“Reach Back, Engage, and Just Do It”: Tips to Enhance Diversity in Medicine


Interventional cardiologist Quinn Capers, MD, is on a mission to change the way we think about diversity in medicine.

"Imagine the effect of a medication shortage or an increase in medication prices," he said, looking around a room of roughly 60 physicians, trainees, residents, staff, and medical students who had gathered to hear him speak on campus this week.

"We get upset when pharmaceutical companies charge exorbitant fees for things our patients need. Take insulin, for example," Capers, who is the associate dean of admissions and a professor at Ohio State University (OSU) College of Medicine, continued. "If the price of insulin was raised there would be outrage -- because we need it, or our patients will die. I'd like to frame diversity in the same way -- we need it. Because diversity saves lives."

Recent data supports Capers' assertion. A 2009 study from Germany suggested that the clinical outcomes of patients with chronic heart failure appeared to be dependent upon both patients' and physicians' gender. And a 2018 study led by Stanford associate professor Marcella Alsan, MD, PhD, and colleagues from the National Bureau of Economic Research found that black patients were far more likely to agree to certain preventative health tests -- blood pressure measurements, cholesterol and diabetes screenings, among others -- if they discussed them with a black male doctor.

"Work like this shows the benefit of increasing underrepresented minorities and women in medicine," Capers said. "A diverse medical workforce can reduce harmful disparities that ultimately translate to better patient care. We need to approach this topic with urgency."

Capers' commitment to diversity and inclusion goes beyond rhetoric. He said he has worked alongside others in the OSU medical school to implement changes that have resulted in an increase of underrepresented minority enrollment from 11.1% to a high of 26%, and an increase in the number of women matriculating (so much so that they now outnumber men).
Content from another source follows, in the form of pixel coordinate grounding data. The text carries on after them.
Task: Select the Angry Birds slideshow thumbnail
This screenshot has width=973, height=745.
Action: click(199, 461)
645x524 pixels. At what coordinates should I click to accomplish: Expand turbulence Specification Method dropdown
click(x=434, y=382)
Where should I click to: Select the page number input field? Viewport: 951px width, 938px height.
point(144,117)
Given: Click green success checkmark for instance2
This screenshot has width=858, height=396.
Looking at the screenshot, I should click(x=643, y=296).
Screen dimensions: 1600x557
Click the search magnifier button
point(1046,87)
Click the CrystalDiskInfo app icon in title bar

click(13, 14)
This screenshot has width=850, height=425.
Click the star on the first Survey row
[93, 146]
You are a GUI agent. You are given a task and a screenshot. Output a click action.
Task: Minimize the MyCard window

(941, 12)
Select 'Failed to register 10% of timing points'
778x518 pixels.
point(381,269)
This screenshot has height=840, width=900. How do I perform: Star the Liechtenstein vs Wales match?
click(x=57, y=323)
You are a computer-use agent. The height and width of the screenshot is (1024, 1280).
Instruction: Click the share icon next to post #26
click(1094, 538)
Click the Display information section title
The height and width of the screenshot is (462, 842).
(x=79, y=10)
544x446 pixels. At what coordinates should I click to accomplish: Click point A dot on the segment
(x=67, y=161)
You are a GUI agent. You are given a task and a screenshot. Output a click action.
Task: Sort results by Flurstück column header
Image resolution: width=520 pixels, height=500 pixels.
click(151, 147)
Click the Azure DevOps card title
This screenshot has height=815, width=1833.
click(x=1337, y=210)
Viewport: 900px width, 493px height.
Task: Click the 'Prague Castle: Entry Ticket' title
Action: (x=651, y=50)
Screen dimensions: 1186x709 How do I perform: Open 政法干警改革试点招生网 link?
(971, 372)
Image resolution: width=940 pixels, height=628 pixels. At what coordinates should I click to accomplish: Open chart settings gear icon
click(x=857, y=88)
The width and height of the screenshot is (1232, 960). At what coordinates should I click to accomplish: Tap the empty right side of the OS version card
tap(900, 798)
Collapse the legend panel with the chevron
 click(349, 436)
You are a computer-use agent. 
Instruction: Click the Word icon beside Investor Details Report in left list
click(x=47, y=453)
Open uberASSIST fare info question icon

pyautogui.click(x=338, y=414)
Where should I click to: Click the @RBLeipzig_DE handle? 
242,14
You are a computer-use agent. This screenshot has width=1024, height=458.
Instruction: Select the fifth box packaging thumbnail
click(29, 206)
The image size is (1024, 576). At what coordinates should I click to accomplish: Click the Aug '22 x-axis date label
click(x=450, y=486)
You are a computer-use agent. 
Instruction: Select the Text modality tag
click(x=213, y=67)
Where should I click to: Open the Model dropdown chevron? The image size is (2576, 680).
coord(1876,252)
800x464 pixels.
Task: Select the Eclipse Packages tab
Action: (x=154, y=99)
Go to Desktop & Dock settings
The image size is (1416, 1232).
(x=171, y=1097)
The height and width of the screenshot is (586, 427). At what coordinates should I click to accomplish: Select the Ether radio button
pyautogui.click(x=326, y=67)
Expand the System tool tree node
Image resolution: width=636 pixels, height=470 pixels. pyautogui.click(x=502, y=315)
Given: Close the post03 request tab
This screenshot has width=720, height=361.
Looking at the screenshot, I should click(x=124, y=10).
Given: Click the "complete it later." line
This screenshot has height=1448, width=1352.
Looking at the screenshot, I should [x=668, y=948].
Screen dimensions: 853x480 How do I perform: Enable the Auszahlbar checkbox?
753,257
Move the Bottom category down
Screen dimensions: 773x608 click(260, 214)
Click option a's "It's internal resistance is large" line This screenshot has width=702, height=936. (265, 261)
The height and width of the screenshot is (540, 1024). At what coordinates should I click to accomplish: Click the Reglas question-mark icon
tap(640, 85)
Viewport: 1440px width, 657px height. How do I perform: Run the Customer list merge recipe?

During the hour-long presentation, Capers explained what has helped him throughout his career, offering strategies for improving, and prioritizing, diversity:

Reach back to engage the pipeline

Capers has identified critical moments, or "leaks" in the medical talent pipeline -- which extends from kindergarten to medical school -- where underrepresented and minority students fall out or lose interest in medicine. He said it is essential to reach out and engage students at these junctures and suggested outreach is an effective way to do this. For example, he said OSU has partnered with local high schools, middle schools, and elementary schools to provide students with hands-on exposure to the health sciences.

Mentor, relentlessly

"Mentor pre-med, med students, really, mentor anyone," Capers suggested. And create mentorship opportunities for groups in need. "We have a black male mentoring round table, which meets quarterly for socializing and inspiration, and we make sure everyone is on a successful track."

After hearing that women found the catheterization lab to be unfriendly and uninviting, Capers and his cardiologist colleagues spearheaded an initiative to invite women into the catheterization laboratory early and often. "We want to demystify it and make it an inviting atmosphere."

Be visible

Capers is a firm believer in the power of social media, and encourages others to showcase their diversity efforts. He has created a hashtag, #BlackMeninMedicine in an effort to "change the negative implicit bias about black men, and provide young people with role models."

Confront implicit bias

Implicit bias occurs, Capers explained, when the "unconscious mind hijacks the conscious mind," and it stems from our experiences -- not racism. Capers suggested creating an implicit bias reduction 'cheat sheet,' which admission committee members can review prior to interviewing medical school or residency applicants.

Engage gatekeepers

"I spend a lot of time thinking about gatekeepers," Capers told the audience. "There are a lot of gates in academia: A gate in college, a gate to get into medical school, then fellowship, and then residency. And who mans these gates? Admission committees, program directors, and leadership." Capers engages the gatekeepers through training on holistic review -- a process that gives equal weight to a student's personal attributes and experiences as well as their academic record -- and implicit bias.

Make diversity and the ability to enhance cultural competence a top priority

What would happen, Capers posited, if diversity and the ability to enhance cultural competency was considered a mark of excellence? It's something OSU's interventional cardiology group is trying, and they now include it as a metric on their interview sheet for fellows.

"There was pushback," Capers admitted, "but if we're serious about ending health care disparities, we need to take this seriously -- so we do."

Just do it, (and then write about so others can follow)

Capers ended his talk with a call for everyone to engage in diversity work, and to share their observations with others. The improvements at OSU did not happen by accident, he said.  "It was intentional. So be sure to share your work so that programs can learn your lessons."